Climate change affects a wide range of business chains including the customers (Gasbarro, et al., 2014). The major aim of this report is to find out whether climate change is integrated into your business strategy. Based on whether climate change is integrated in the business strategy, an analysis of whether the business has included other climate related developments, whether the business includes physical climate and whether the business includes regulations have also been done.
These variables are all categorical in nature. Suitable analyses have been done to achieve the objective. The statistical tools used for analyses are excel and SPSS. An explanation for each of the results or outputs are well discussed to bring out the main objective of this report. The report is based on stakeholder theory.
Literature Review
Climate change is the change in the ecological system over a long period over time (Misani & Pogutz, 2015). Climate is a result of a long term change in the weather conditions and it affects all aspects of human life including business.
According to (Gasbarro, et al., 2014), climate change is described as one of the most threatening hazards of the present time. Climate change is forecasted to be causing devastating effects to the businesses and companies in the twenty first century if it is not well managed by a company. This is a good reason for conducting a study to establish whether companies are prepared for such impacts by integrating climate change.
Climate change can affect various departments in a company. According to (Doda, et al., 2015), impacts of climate change cuts across, finance, human capital, customers, science and technology and the field of science. This implies that for a company looking forward to make meaningful profits, then they have to integrate climate change in their business strategy.
The need for integrating climate change and other climate related developments into the strategies of a business is further strengthened by (Misani & Pogutz, 2015). According to this article, climate change is one of the goals of the United Nations. There is a need to integrate climate change and other climate related developments into a business as a goal to ensure sustainable development of a company (Doda, et al., 2015).
Stakeholder theory address the values and morals of the management of an organization (Dale, et al., 2011). In order to ensure proper integration of climate change and other climate- related developments, the management of a company must have values that supports the idea and the future of the company in relation to climate change (Madeleine, et al., 2008).
A management that values the various stakeholders of the company will carry out a thorough evaluation to determine the various stakeholders that are affected or are likely to be affected by a change in climate (Miles & Samantha, 2011). Therefore, such a management will definitely integrate climate change and other climate related developments in the strategies of the company (Miles & Samantha, 2012).
Moreover, the company should evaluate its operations. A company should clearly evaluate whether their business contributes to the changes in climate (Hulme, 2016). Similarly, a company should evaluate whether its operations or existence fuels a cause of climate change (Vittorio, 2010). In the event that a company fuels climate change, then the management should be responsible enough to find out the best ways to integrate climate change in its operations (Humes, 2013).
______________________________
**Given instruction A:** Copy the passage of the climate change report starting with "Climate change affects" and going on through "on stakeholder theory.".
______________________________
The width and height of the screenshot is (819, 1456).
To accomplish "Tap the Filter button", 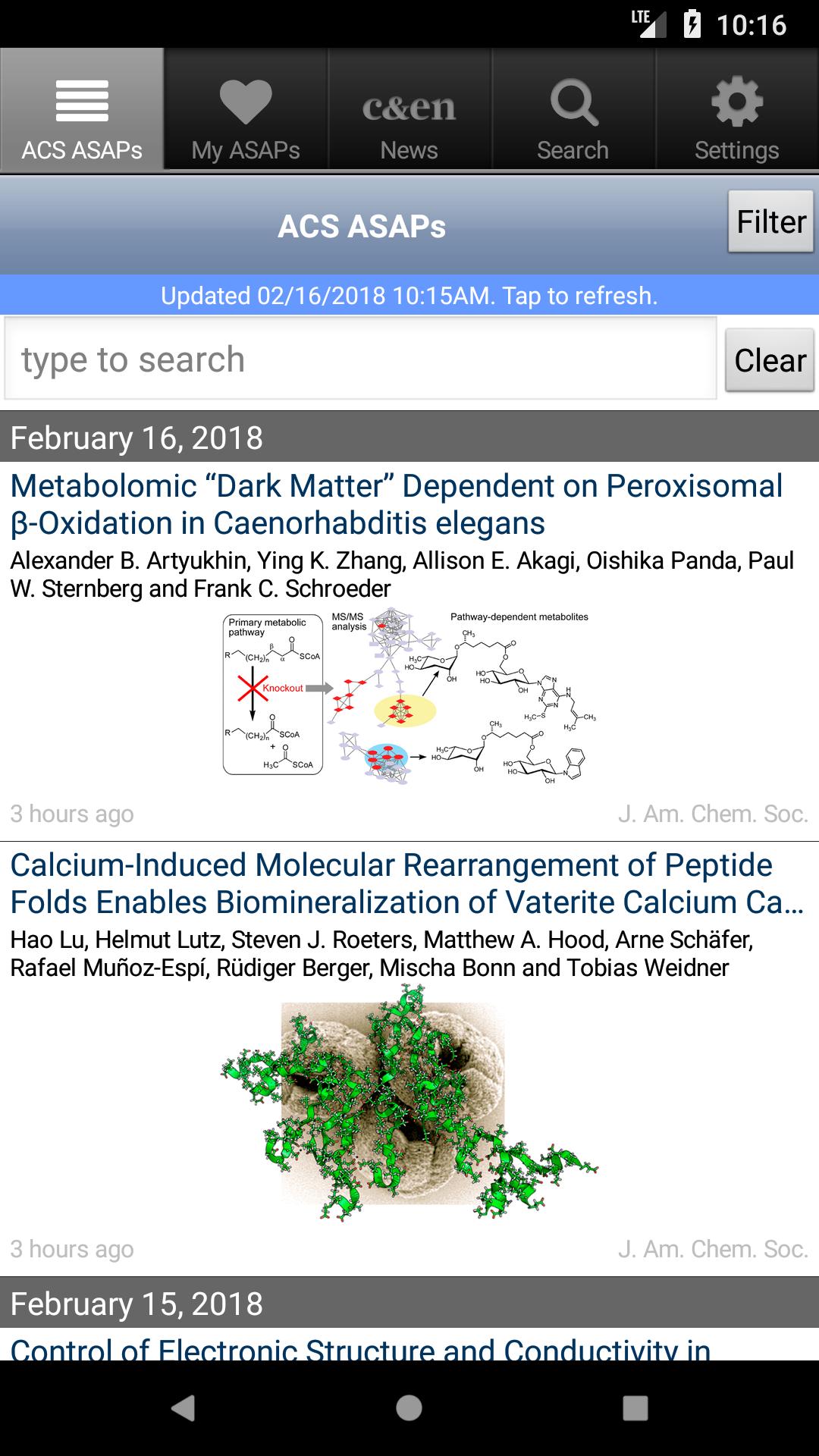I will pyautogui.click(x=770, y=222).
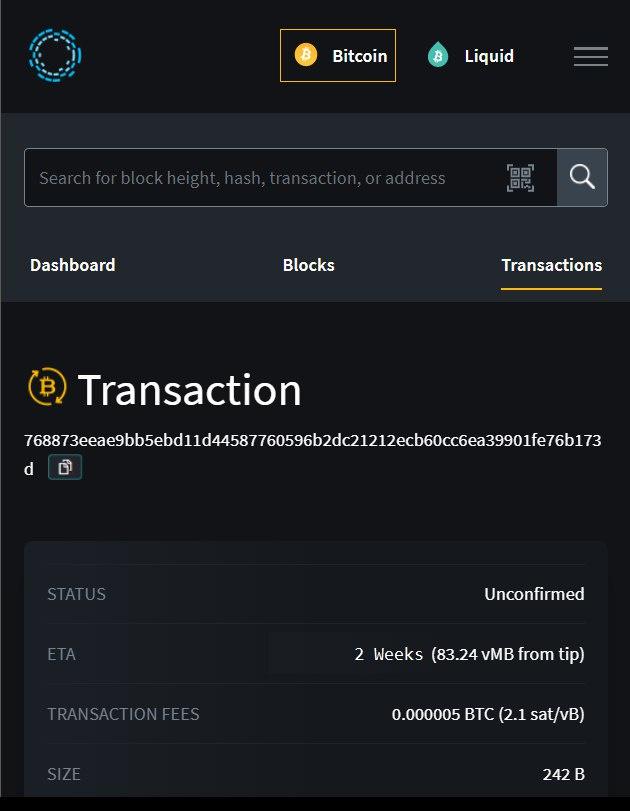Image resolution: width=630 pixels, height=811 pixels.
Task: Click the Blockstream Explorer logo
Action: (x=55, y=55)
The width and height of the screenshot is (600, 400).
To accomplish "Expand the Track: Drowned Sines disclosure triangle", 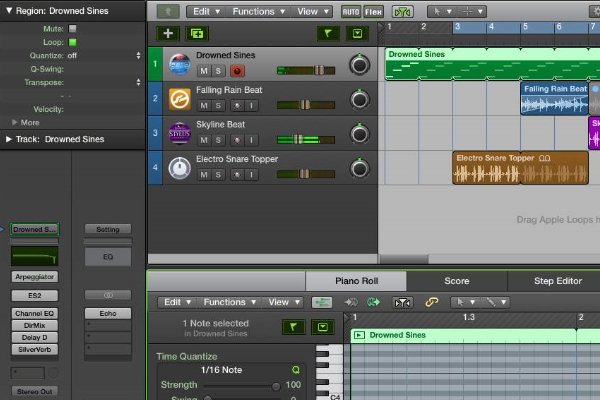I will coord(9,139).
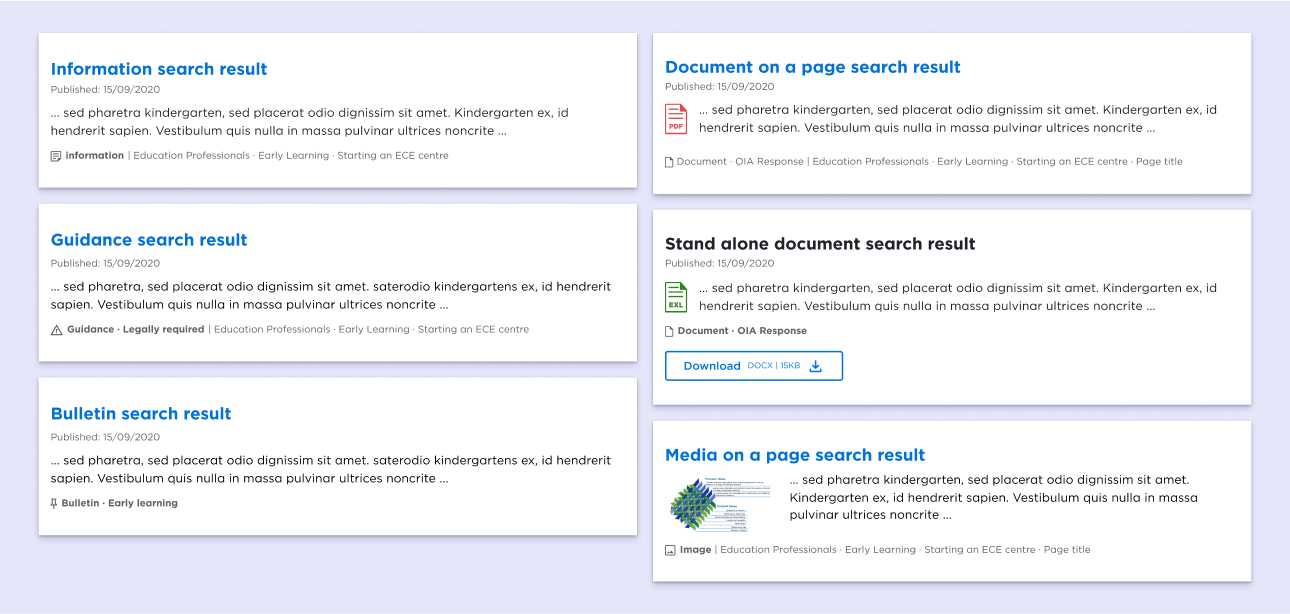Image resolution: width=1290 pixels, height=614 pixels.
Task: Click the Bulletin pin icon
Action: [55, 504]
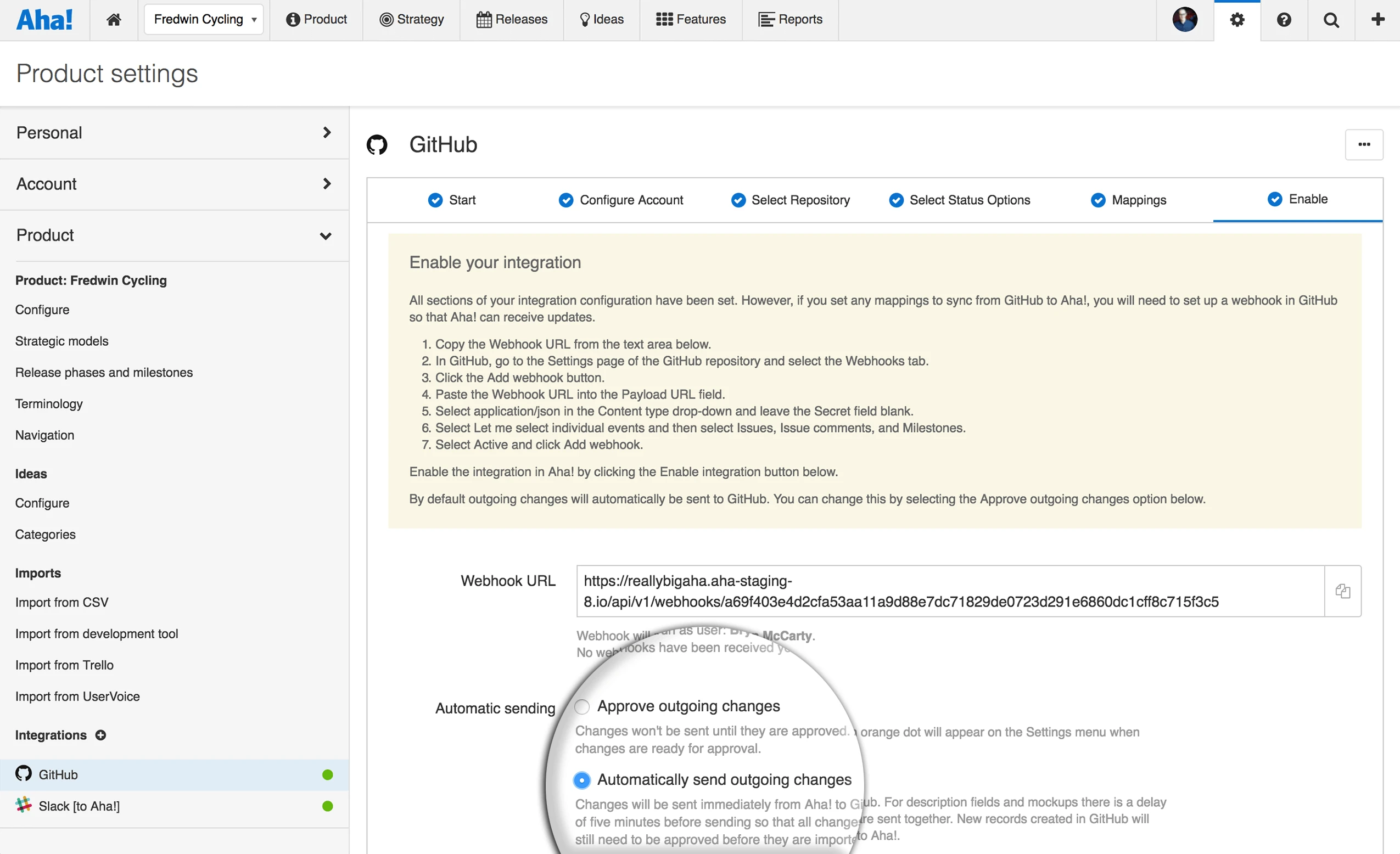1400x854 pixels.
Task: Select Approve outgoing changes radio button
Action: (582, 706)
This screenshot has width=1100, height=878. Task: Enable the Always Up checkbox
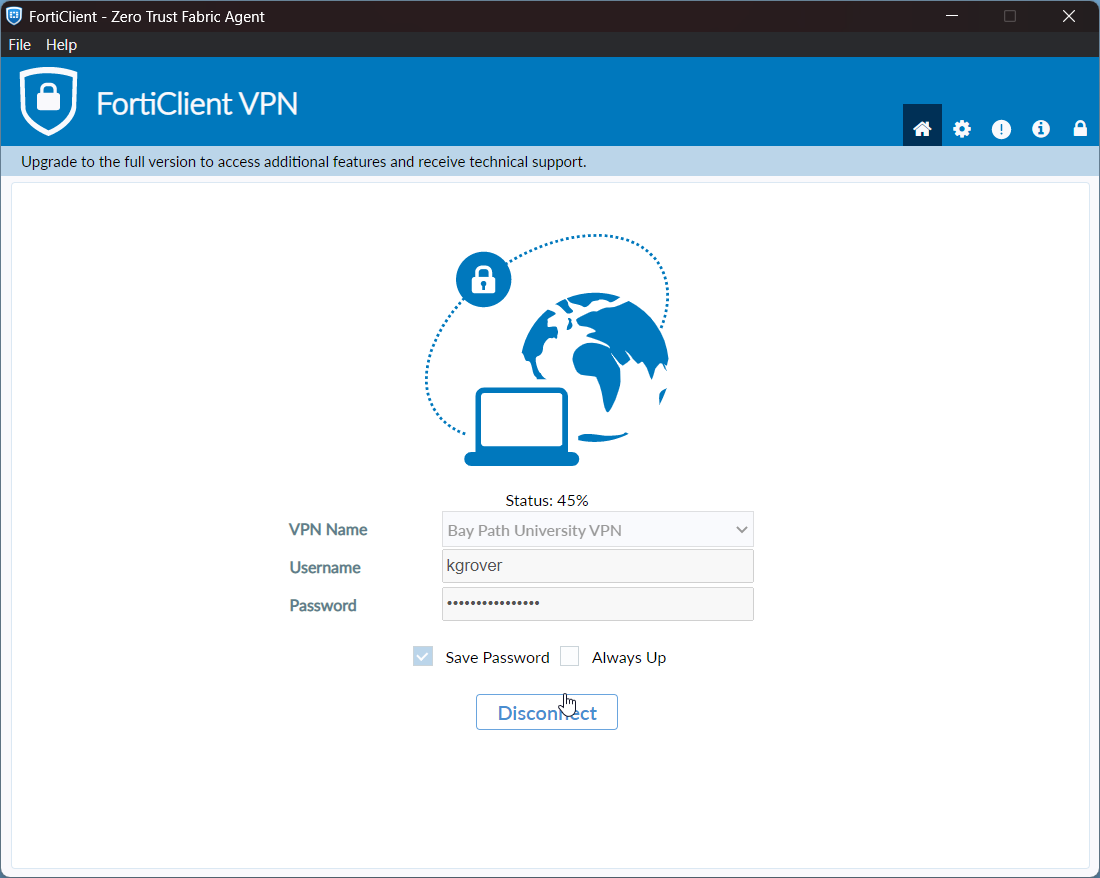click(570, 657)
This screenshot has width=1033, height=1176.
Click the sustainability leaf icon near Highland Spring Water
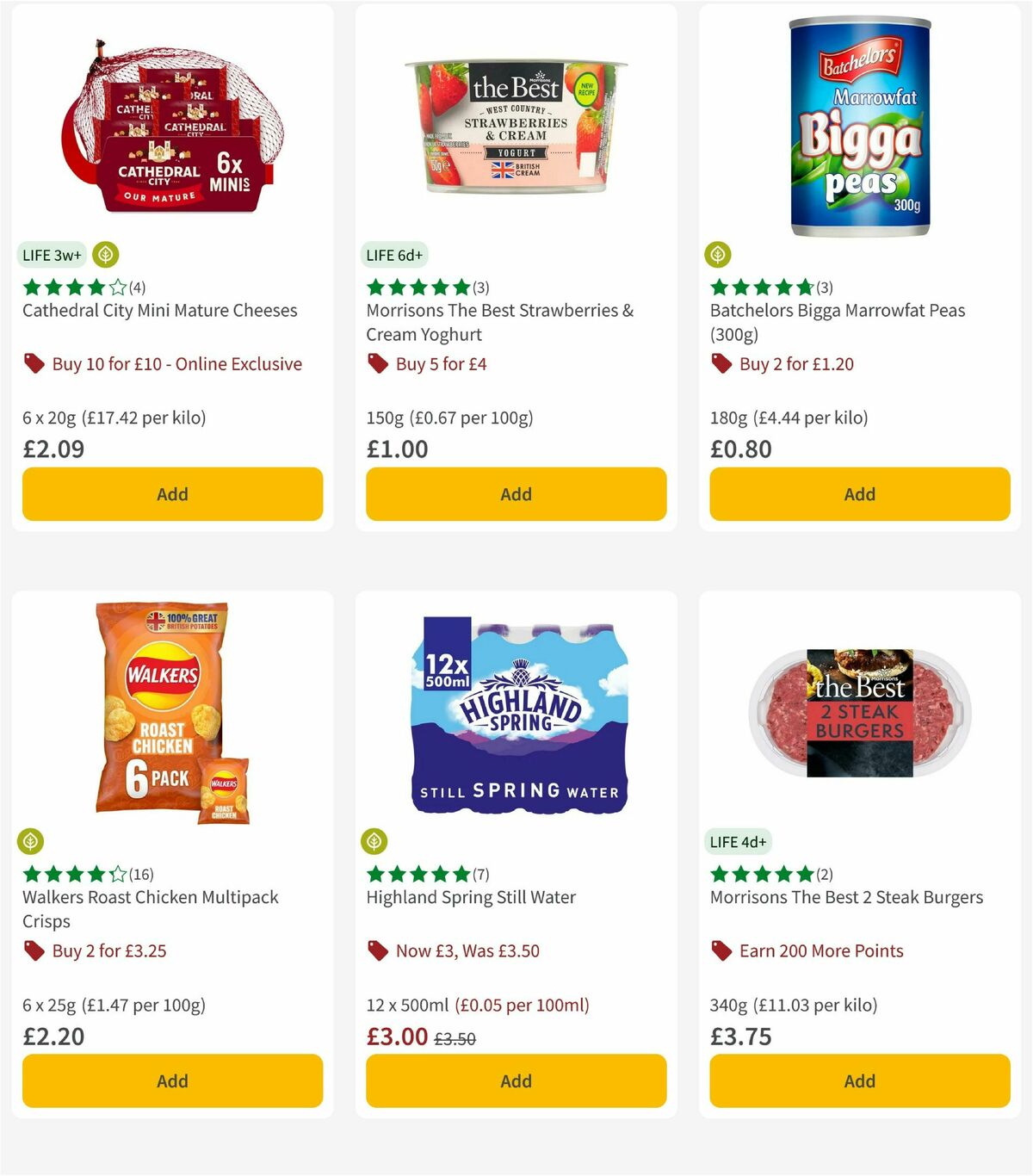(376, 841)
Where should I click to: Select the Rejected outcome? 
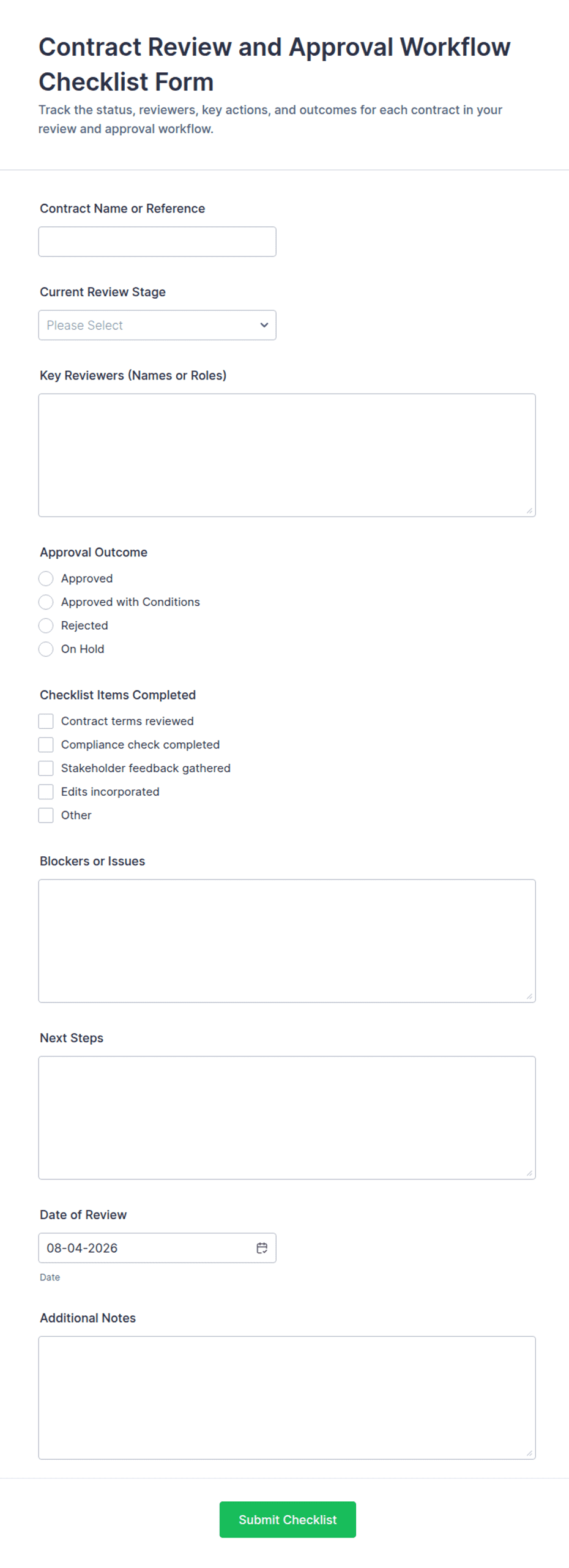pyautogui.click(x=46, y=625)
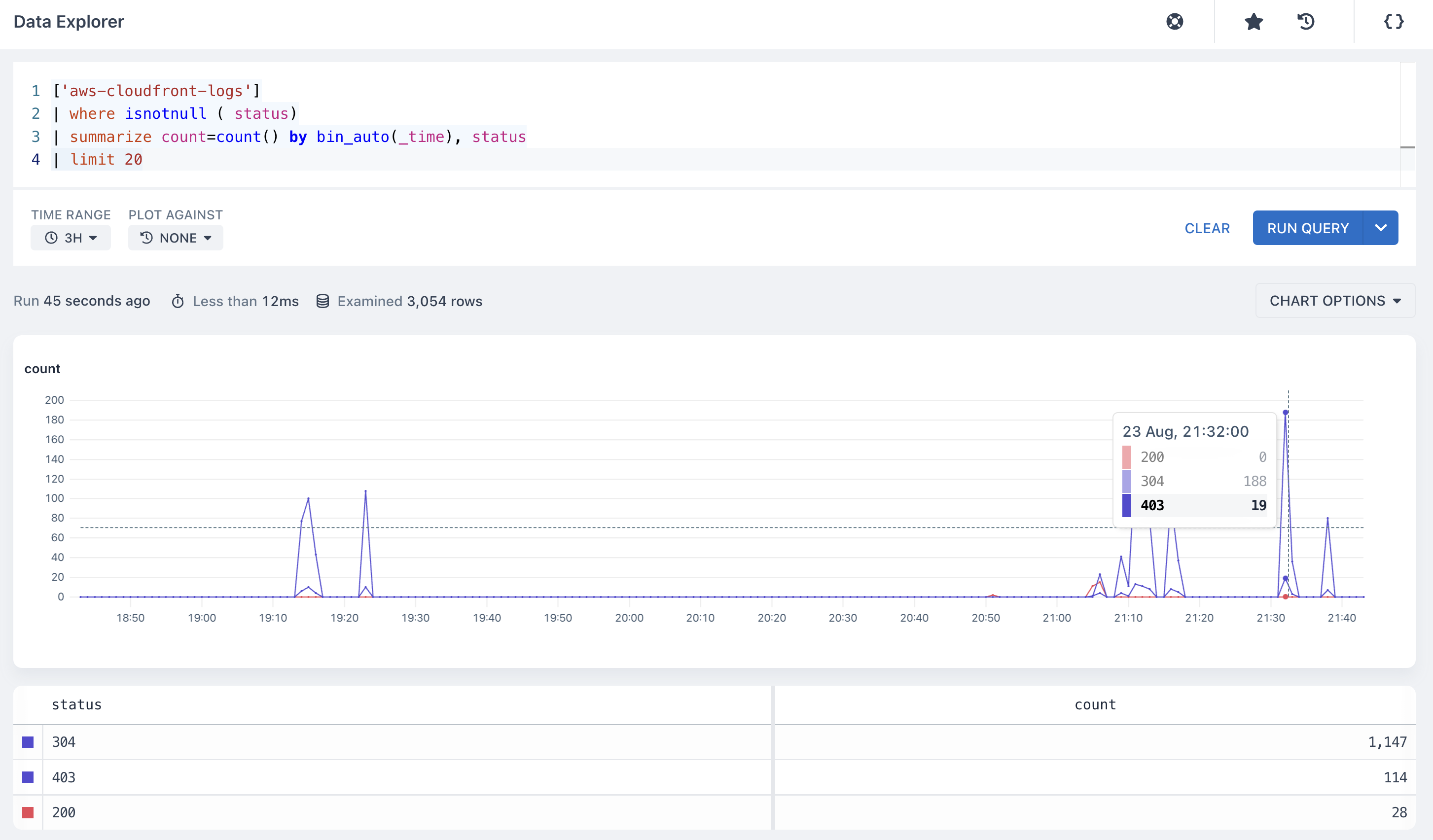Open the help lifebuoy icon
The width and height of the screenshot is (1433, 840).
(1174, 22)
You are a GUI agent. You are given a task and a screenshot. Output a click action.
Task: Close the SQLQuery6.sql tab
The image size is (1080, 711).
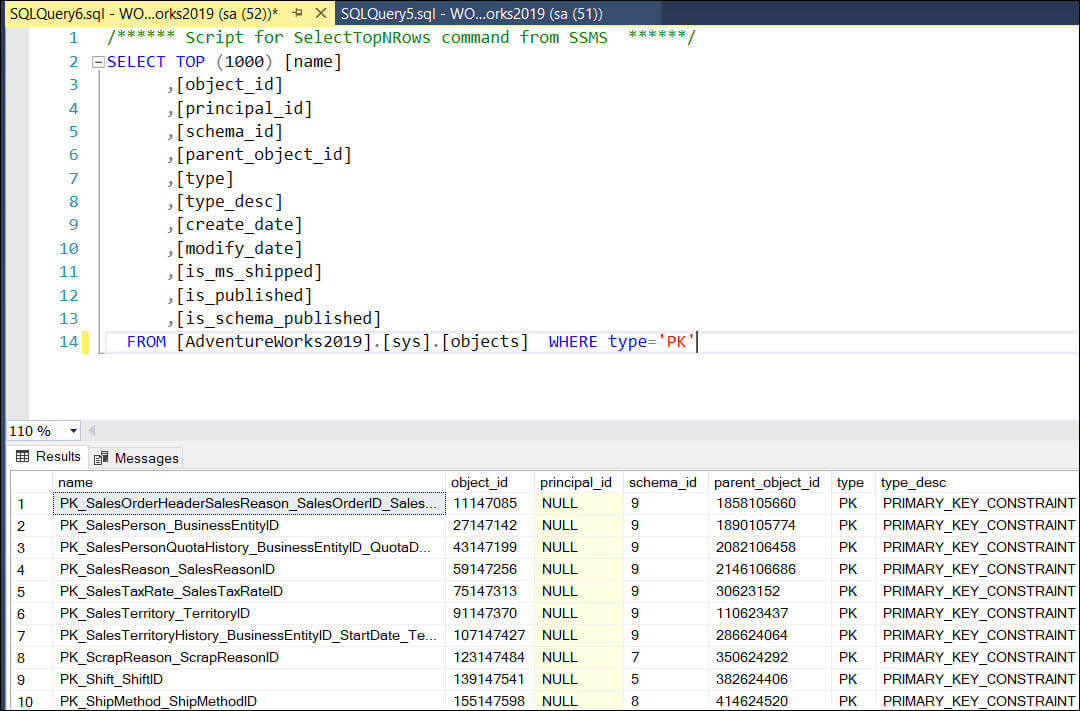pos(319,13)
______________________________
**Given instruction B:** Repeat the lines of the listing starting with the line with "You are a GUI" and going on through the end of the listing, both ends included, leaving out the pictures.

**Answer A:**
Climate change affects a wide range of business chains including the customers (Gasbarro, et al., 2014). The major aim of this report is to find out whether climate change is integrated into your business strategy. Based on whether climate change is integrated in the business strategy, an analysis of whether the business has included other climate related developments, whether the business includes physical climate and whether the business includes regulations have also been done.
These variables are all categorical in nature. Suitable analyses have been done to achieve the objective. The statistical tools used for analyses are excel and SPSS. An explanation for each of the results or outputs are well discussed to bring out the main objective of this report. The report is based on stakeholder theory.

**Answer B:**
You are a GUI agent. You are given a task and a screenshot. Output a click action.
Task: Close the SQLQuery6.sql tab
The image size is (1080, 711).
pos(319,13)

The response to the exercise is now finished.